Arunachalam Muruganantham is a fascinating man. Not just for embracing the worthy cause of producing affordable sanitary napkins for the poor and revolutionising the concept of menstrual hygiene in rural India but also as an individual, especially when it comes to his unique, often self deprecatory, sense of humour. His deep-rooted wit shines through in Amit Virmani’s documentary Menstrual Man as you see him making a light of the worst ordeals in his life. The idiosyncrasy and ingenuity could have led to a compelling biographical portrait on screen. Unfortunately R. Balki drowns out all the delightful drollness and quirks in overt piety and dreary melodrama. Akshay Kumar’s Lakshmikant then is not even half as intriguing as India’s real Pad Man .
- Director: R. Balki
- Cast: Akshay Kumar, Radhika Apte, Sonam Kapoor
- Run time: 139.59 minutes
- Storyline: Based on the life of Arunachalam Muruganantham, who, prompted by his wife’s period problems, initiated the production of affordable sanitary napkins for the poor
There is a certain dignity and forthrightness with which Muruganantham talks (in Menstrual Man ) about dropping out of school and getting to learn English his own way from the scratch. He candidly admits that his English is self-taught, “designed” by himself and you instinctively respect his native intelligence. On the other hand, in Pad Man , the long UN speech sequence, in deliberately, calculatingly broken, halting English (that seems modelled more on Amitabh Bachchan’s “ Aisi angrezi aave hai ke I can leave angrez behind ” monologue in Namak Halaal), makes an annoying caricature of Lakshmikant and, in turn, Muruganantham.

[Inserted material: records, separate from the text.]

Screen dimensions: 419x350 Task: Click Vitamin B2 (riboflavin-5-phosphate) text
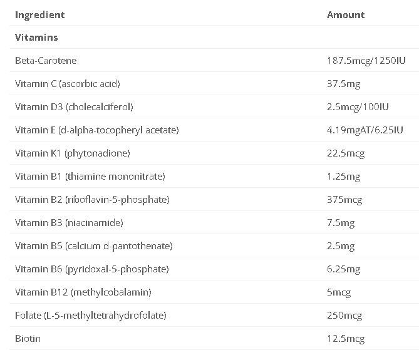point(92,200)
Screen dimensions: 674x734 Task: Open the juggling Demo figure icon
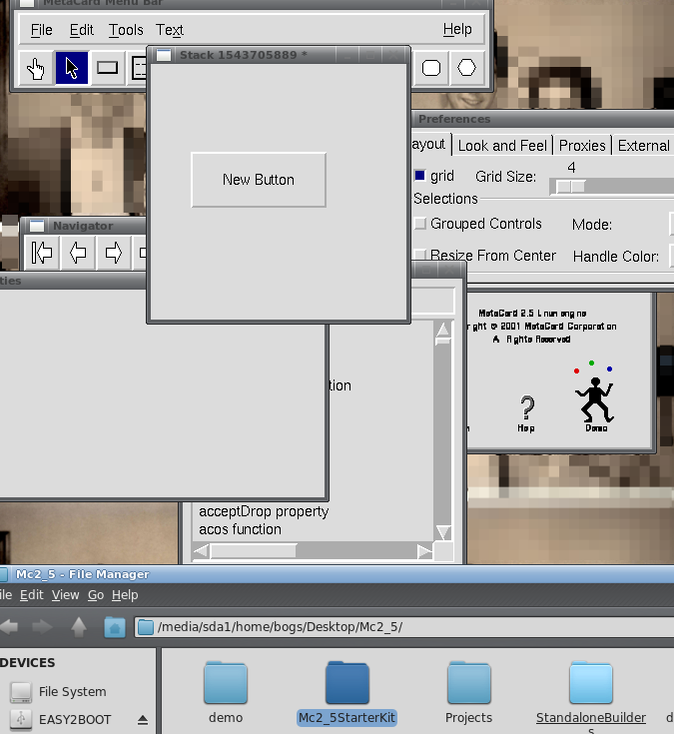coord(595,398)
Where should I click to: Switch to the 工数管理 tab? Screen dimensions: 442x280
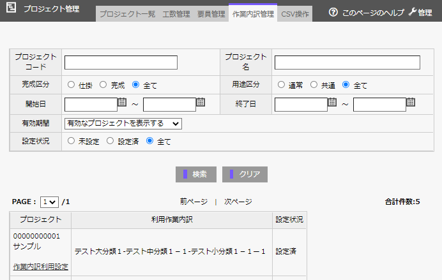tap(176, 14)
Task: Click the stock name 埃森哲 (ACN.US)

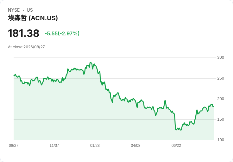Action: tap(33, 18)
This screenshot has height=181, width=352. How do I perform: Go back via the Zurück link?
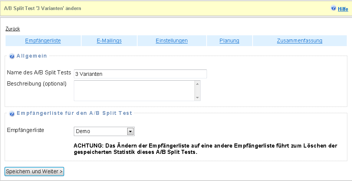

Balki doesn’t know how he wants to tackle the story—at times his treatment is like the public service advertising of I&B ministry’s DAVP (Directorate of Advertising and Visual Publicity), merely expanding on the real life incidents without any flair or imagination—the talk of dirty rags and even ash that women take recourse to during “those five days”, the risk of infection, the talk of expensive sanitary napkins and how buying it would mean cutting down the family’s milk budget, the feedback forms given to medical college students or finding out about cellulose fibre.

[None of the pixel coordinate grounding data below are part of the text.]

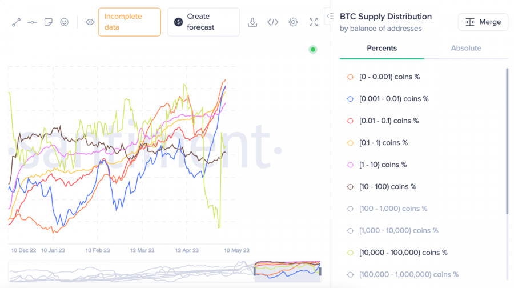Image resolution: width=514 pixels, height=288 pixels.
Task: Open chart settings gear
Action: click(x=293, y=22)
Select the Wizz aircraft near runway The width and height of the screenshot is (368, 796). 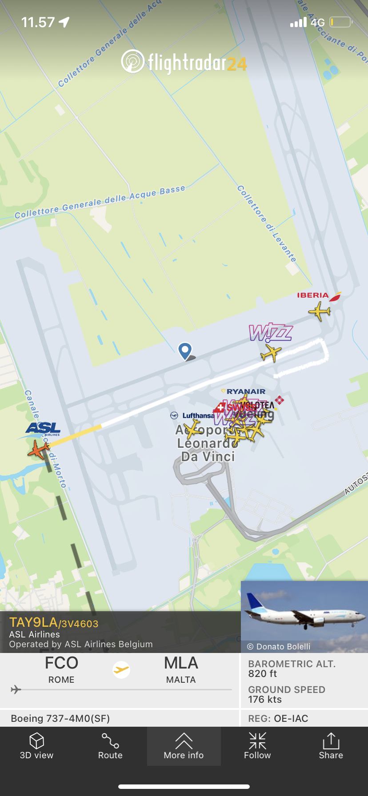click(x=271, y=353)
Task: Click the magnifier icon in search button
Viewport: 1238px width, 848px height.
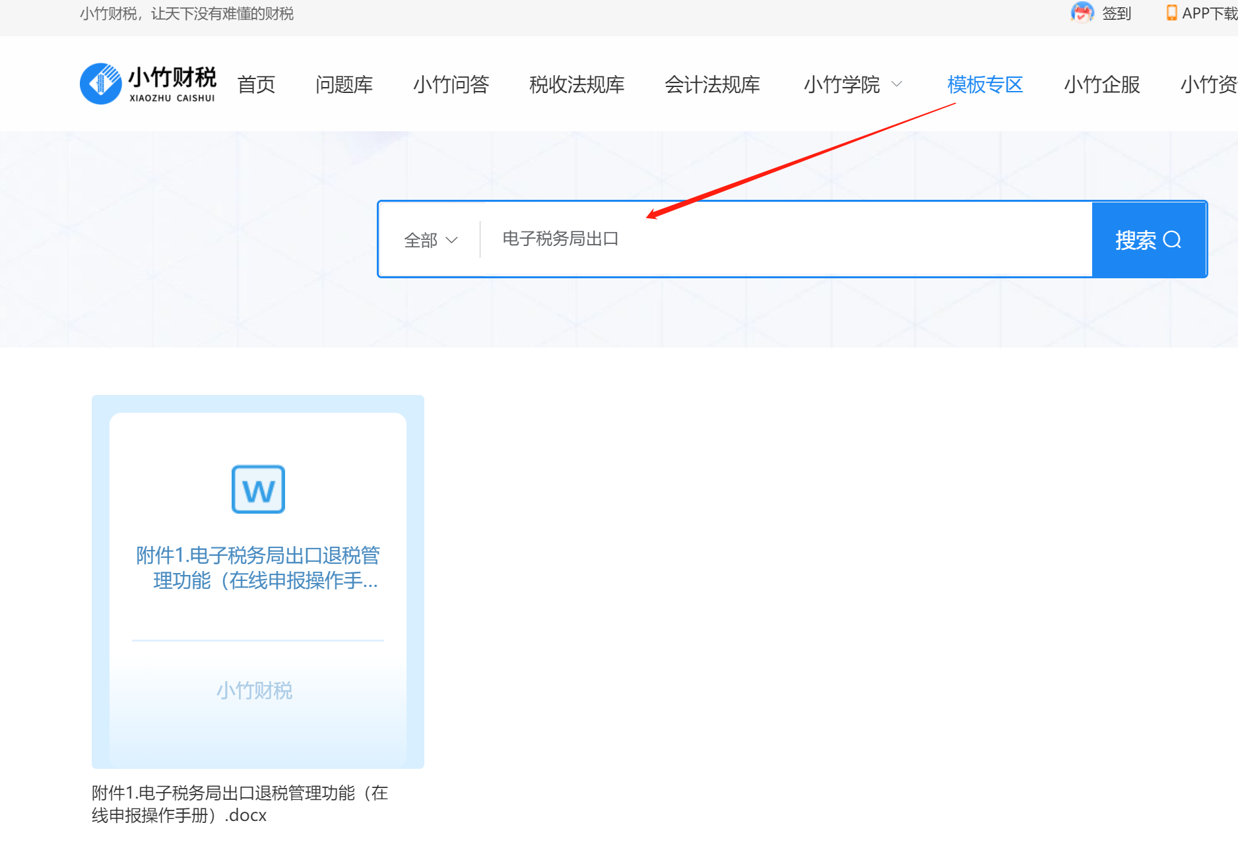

Even Muruganantham’s weird research methodology is replicated as it is—the artificial uterus, football for a bladder, animal blood and even wearing the pad himself. Yet, at other moments Balki moves into the utterly filmi terrain—characters and emotions pitched on the extremes, a love triangle needlessly thrust in and some heightened moments like Lakshmi, with his “stained” pants jumping in slo-mo into the Narmada or hanging on to the balcony of a young girl, who has just started menstruating, to give her a pad.
On the bright side, Maheshwar and Narmada are a new welcome break from Varanasi-Ganga setting of Hindi films. There is a touch of whimsy in some dialogue and phrases—a person being referred to as Narmada ka kachchua (Turtle of Narmada) or a Casanova called “ dheele naade ka aadmi ” (this is entirely lost in translation) or a shopkeeper asking Lakshmi—“ Kishton mein gadda bana rahe ho kya (Are you making the mattress in instalments)—when he keeps asking him for some cotton every day.

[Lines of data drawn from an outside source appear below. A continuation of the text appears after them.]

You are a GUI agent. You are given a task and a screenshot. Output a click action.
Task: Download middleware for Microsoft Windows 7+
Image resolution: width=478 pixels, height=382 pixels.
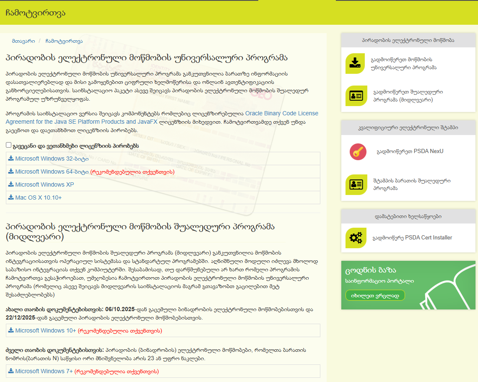pyautogui.click(x=44, y=371)
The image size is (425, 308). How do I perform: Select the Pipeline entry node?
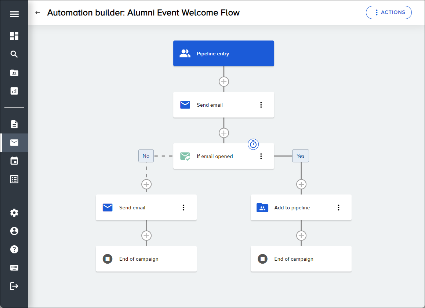224,54
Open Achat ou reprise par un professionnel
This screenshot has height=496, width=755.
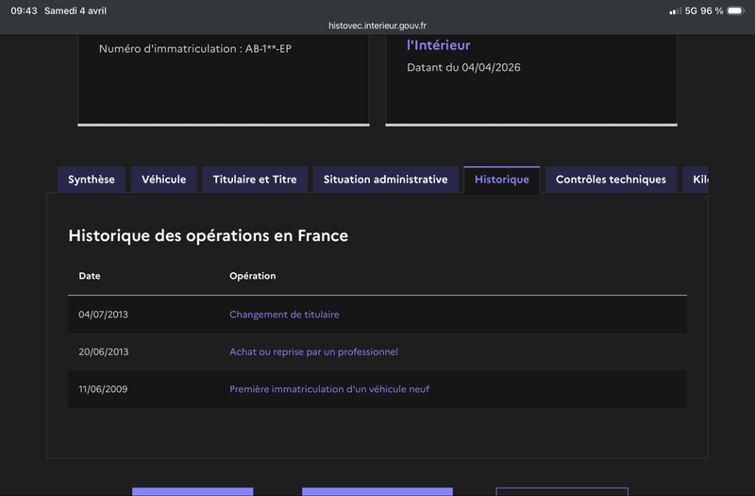313,351
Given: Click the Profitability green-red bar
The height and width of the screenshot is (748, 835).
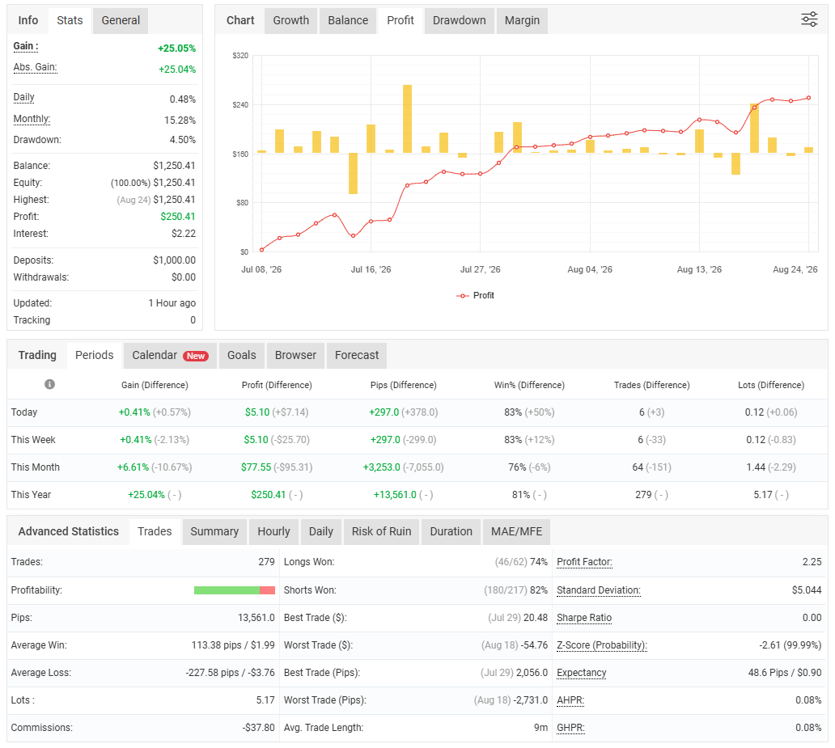Looking at the screenshot, I should point(235,590).
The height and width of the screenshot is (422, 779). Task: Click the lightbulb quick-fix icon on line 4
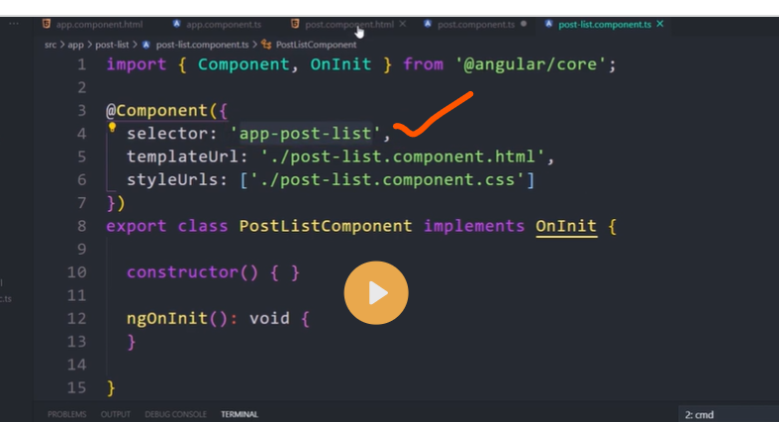tap(113, 128)
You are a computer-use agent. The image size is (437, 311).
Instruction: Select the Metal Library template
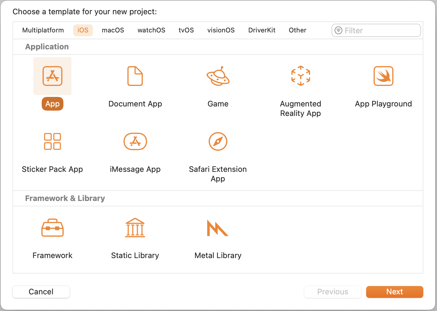pos(218,228)
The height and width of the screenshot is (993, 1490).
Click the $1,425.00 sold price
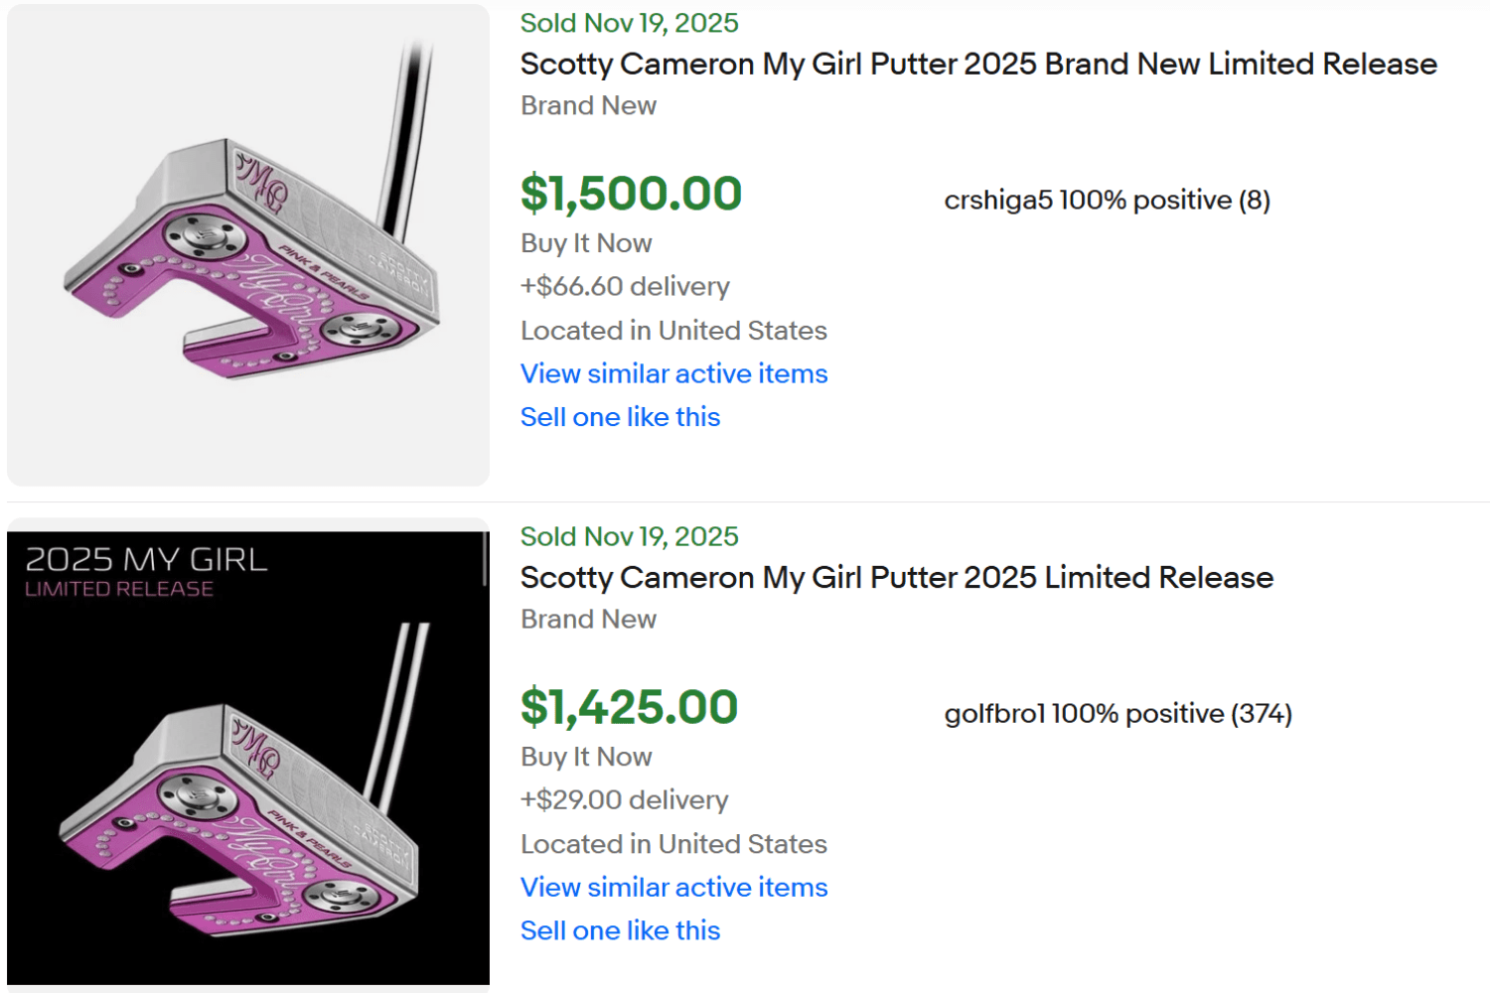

On the other hand some lines left me cringing. Call me a feminazi but could we please dispense with making a “male” virtue out of coming to a “woman’s” aid: “ Ek aurat ki hifaazat mein naakaamyab insaan apne ko mard kaise kah sakta hai? (A person who is unable to protect a woman can’t call himself a man)" goes a line here. Funnily another “period” film that came last year— Phullu —had a similar dripping with male nobility dialogue: “ Jo auraton ka dard nahin samjhta, Bhagwan use mard nahin samjhta (One who disregards the pain of a woman isn’t considered a man by God).”
Did Muruganantham also get so upright, and uptight, about fighting for a woman’s cause? I doubt it. There’s impeccable idealism in his social entrepreneurship and community development model but without any moral burden that weighs down his onscreen avatar(s) and the film(s) at large.
Akshay Kumar’s performance comes with the trappings and obvious awareness of being a “crusader”; I’d much rather take him in an easygoing outing like Jolly LLB2 . Radhika Apte has little else to do other than weep copiously. Sonam Kapoor gets the worst intro scene in the history of Indian cinema—playing the tabla in a concert, off beam at that. She has a go at the instrument in one more scene (out of tune again) and then the professional table player element of her personality gets conveniently forgotten. Why make her a tabalchi in the first place?
Ignorance is bliss. Perhaps, it would be better to see the film in a vacuum. For all those unaware of Muruganantham, especially those in North India, and all those who haven’t seen Phullu last year, Balki’s film could well be an eye-opener. But, for those in the know, Pad Man is an example of how good causes may not always make great cinema.